Regardless, I think it is very important that the IAS cadre is appreciated and their contribution acknowledged at all times. In the civil services, being a generalist is of utmost importance and many a times, crucial moments require a generalist’s point of view. We must not negate or dismiss the sheer contribution of IAS officers.
Moreover, the IAS grip or control is an inaccurate terminology. IAS officers tend to be the most docile as far as their rights are concerned. One will never see them organise or protest about anything.
Ultimately, it is knowledge that rules. Just having a domain expert will not always help because it might not allow one to have a holistic point of view — sometimes an efficient IAS officer is able to have the foresight.
No one else but IAS officers and their lack of interest are to blame for lateral entries
Additional chief secretary, Rajasthan
The IAS officers may be bothered about the lateral induction at the level of deputy secretaries and directors; they have however nobody else but themselves to blame.
The IAS officers must ask themselves if they are really interested in taking up these positions, which run parallel to their field postings but generate less interest in comparison. And that is why one hardly finds willing IAS officers ready to take up these assignments.
It is only after they have got their Super Time scales that they put in their options for a central deputation at the level of director, hoping to be elevated to joint secretary in a year or two. It is only officers from central services Group ‘A’ and northeast states that are willing to come to Delhi, an odd exception or two notwithstanding.

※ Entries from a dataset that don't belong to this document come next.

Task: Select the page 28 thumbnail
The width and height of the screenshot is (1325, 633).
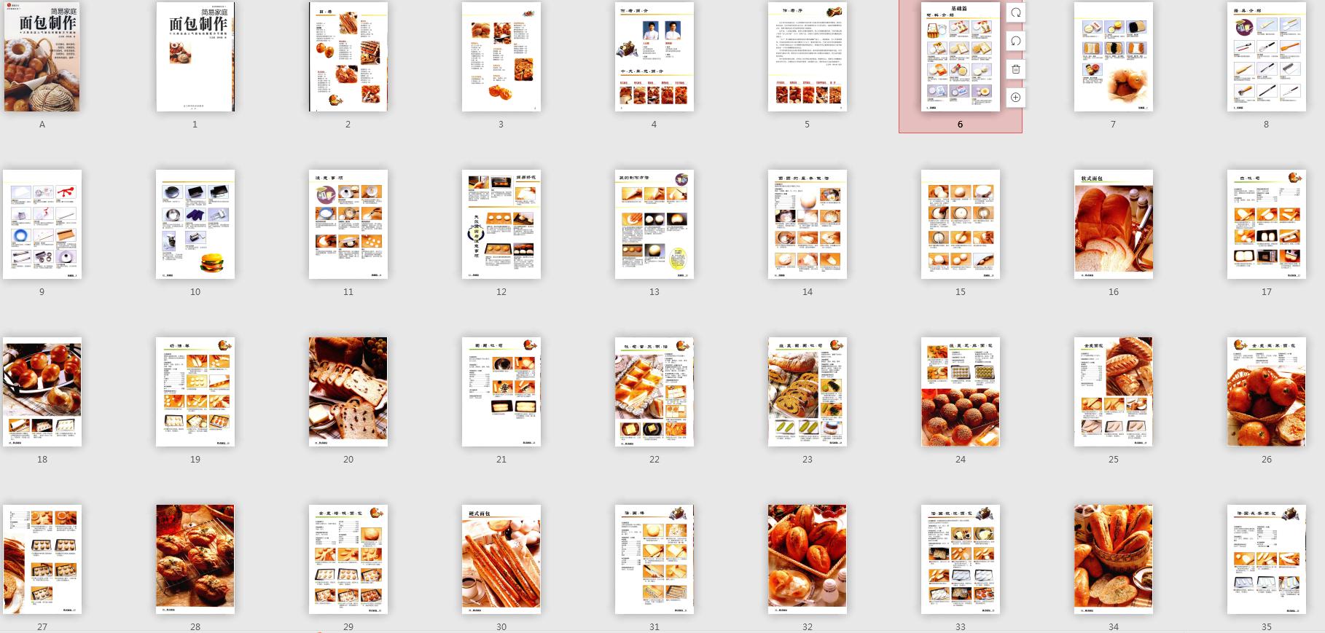Action: [x=195, y=559]
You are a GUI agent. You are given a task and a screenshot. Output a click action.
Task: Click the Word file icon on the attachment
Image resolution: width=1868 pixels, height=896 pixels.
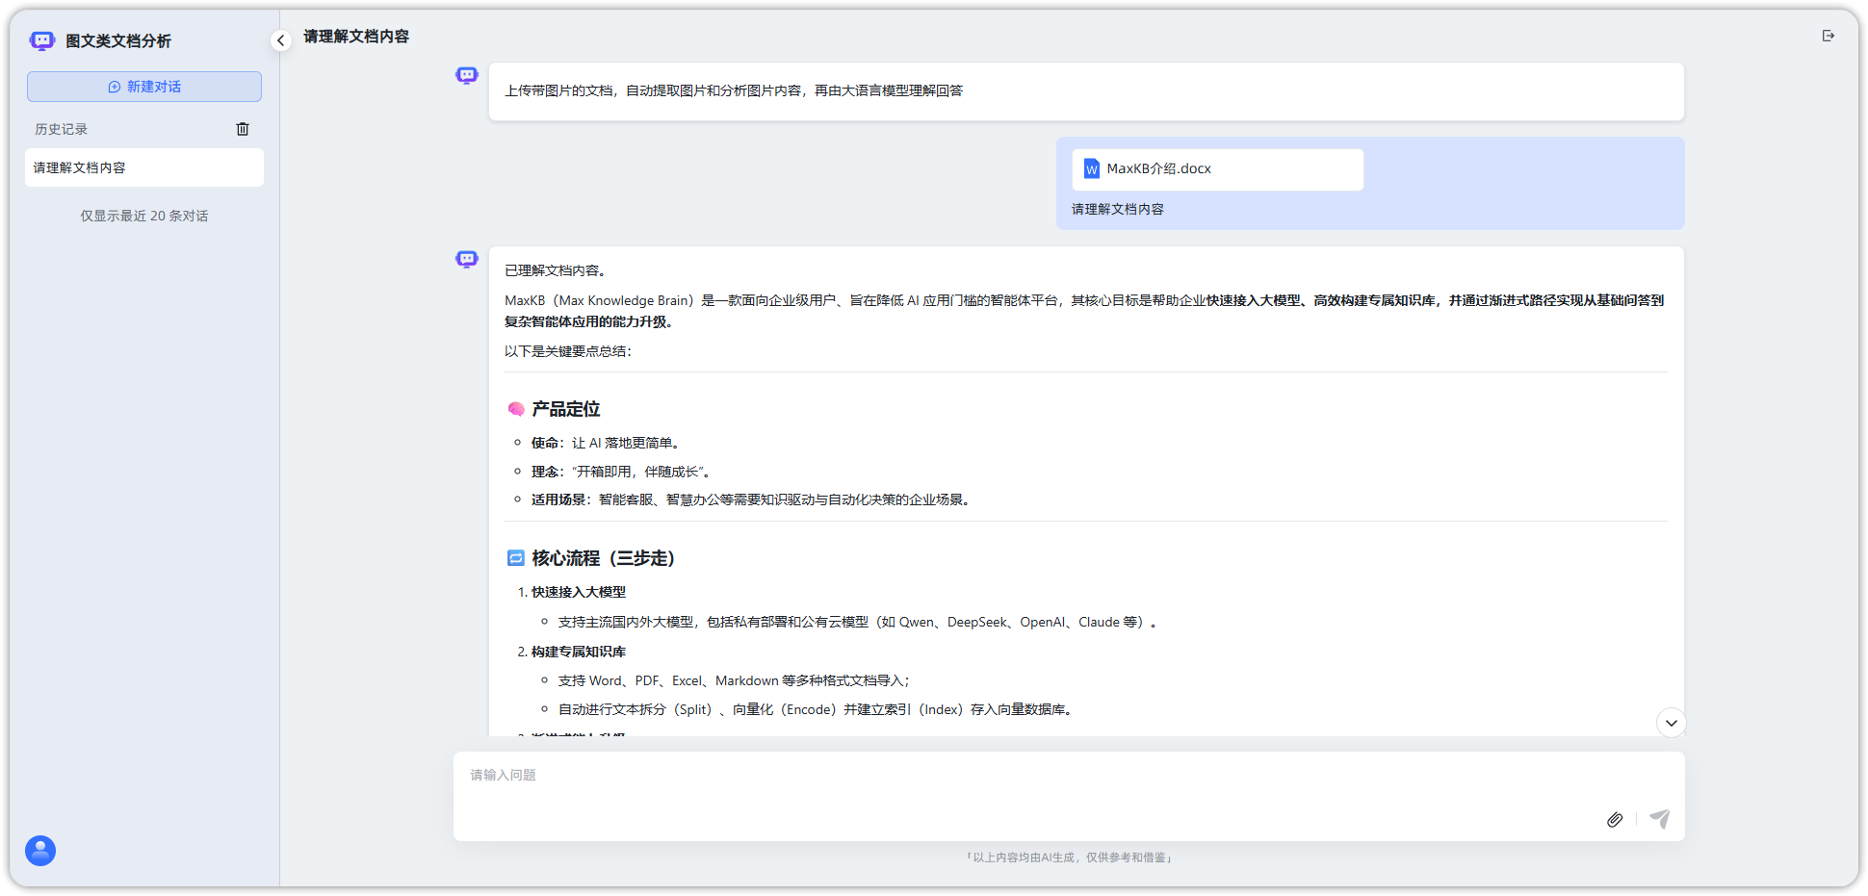(x=1092, y=169)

In 1999, the Rajasthan chief secretary was so alarmed by the state’s inability to fill its deputation quota in the Union government that he forced an entire batch to opt for deputation to Delhi at the level of director.
Such being the reality, I do not think there is any case for either alarm or protest.
Bureaucratic reform needs to inspire confidence, and not suspicion in the minds of Indians
Principal correspondent, ThePrint
From trying to change the way in which IAS, IPS, IFS officers are recruited to infusing the system with “domain experts” laterally, the Modi government is overhauling the character of India’s bureaucracy. While there is consensus – even among the most conservative and inflexible of bureaucrats – that the system needs reform, the proposed reforms come with their own set of very serious questions.
What will preclude the government from bringing ideologically and politically biased individuals into the bureaucratic fold? What about reservations for individuals from marginalised communities – who may never have had the opportunity to become domain experts? What about the coordination needed between the Centre and states, which continue to be manned by civil servants?
The Indian bureaucracy has its set of problems. But it has survived for decades despite the most vicious forms of political pressure. Every now and then, we encounter upright officers who stand up to political might and do what is constitutionally expected of them. This space must not shrink. Bureaucratic reform, important as it may be, needs to inspire confidence, and not suspicion in the minds of Indians. For that, lateral entry must be expanded in a phased-out, transparent manner after there is some evidence of it being better than the existing system.
By Fatima Khan, journalist at ThePrint.